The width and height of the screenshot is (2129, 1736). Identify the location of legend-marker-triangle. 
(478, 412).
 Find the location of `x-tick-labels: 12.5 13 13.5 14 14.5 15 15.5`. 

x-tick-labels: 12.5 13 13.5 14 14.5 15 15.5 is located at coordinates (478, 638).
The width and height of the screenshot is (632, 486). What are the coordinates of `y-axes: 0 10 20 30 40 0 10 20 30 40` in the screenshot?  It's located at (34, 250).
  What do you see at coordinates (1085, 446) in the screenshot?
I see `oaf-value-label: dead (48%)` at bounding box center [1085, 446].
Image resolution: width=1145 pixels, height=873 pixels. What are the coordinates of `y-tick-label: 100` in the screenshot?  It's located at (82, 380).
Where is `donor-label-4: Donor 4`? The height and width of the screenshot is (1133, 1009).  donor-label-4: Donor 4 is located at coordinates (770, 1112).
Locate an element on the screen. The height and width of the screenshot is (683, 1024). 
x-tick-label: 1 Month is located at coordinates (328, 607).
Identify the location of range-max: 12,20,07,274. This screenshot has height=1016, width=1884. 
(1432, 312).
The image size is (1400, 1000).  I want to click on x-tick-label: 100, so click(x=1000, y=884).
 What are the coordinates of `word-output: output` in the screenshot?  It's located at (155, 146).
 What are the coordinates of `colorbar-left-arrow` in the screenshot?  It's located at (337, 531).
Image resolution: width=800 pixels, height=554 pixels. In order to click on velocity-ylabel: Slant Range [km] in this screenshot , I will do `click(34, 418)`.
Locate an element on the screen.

[Aim of the task]:
Copy out all of the entries above, changing every occurrence of "Locate an element on the screen" to "Find an element on the screen" and leaving everything else untouched.

[Task solution]:
The width and height of the screenshot is (2129, 1736). Identify the location of legend-marker-triangle. 
(478, 412).
 Find the location of `x-tick-labels: 12.5 13 13.5 14 14.5 15 15.5`. 

x-tick-labels: 12.5 13 13.5 14 14.5 15 15.5 is located at coordinates (478, 638).
The width and height of the screenshot is (632, 486). What are the coordinates of `y-axes: 0 10 20 30 40 0 10 20 30 40` in the screenshot?  It's located at (34, 250).
  What do you see at coordinates (1085, 446) in the screenshot?
I see `oaf-value-label: dead (48%)` at bounding box center [1085, 446].
Image resolution: width=1145 pixels, height=873 pixels. What are the coordinates of `y-tick-label: 100` in the screenshot?  It's located at (82, 380).
Where is `donor-label-4: Donor 4`? The height and width of the screenshot is (1133, 1009).  donor-label-4: Donor 4 is located at coordinates (770, 1112).
Find an element on the screen. The height and width of the screenshot is (683, 1024). 
x-tick-label: 1 Month is located at coordinates (328, 607).
Identify the location of range-max: 12,20,07,274. This screenshot has height=1016, width=1884. 
(1432, 312).
The image size is (1400, 1000).  I want to click on x-tick-label: 100, so click(x=1000, y=884).
 What are the coordinates of `word-output: output` in the screenshot?  It's located at (155, 146).
 What are the coordinates of `colorbar-left-arrow` in the screenshot?  It's located at (337, 531).
Image resolution: width=800 pixels, height=554 pixels. In order to click on velocity-ylabel: Slant Range [km] in this screenshot , I will do `click(34, 418)`.
Find an element on the screen.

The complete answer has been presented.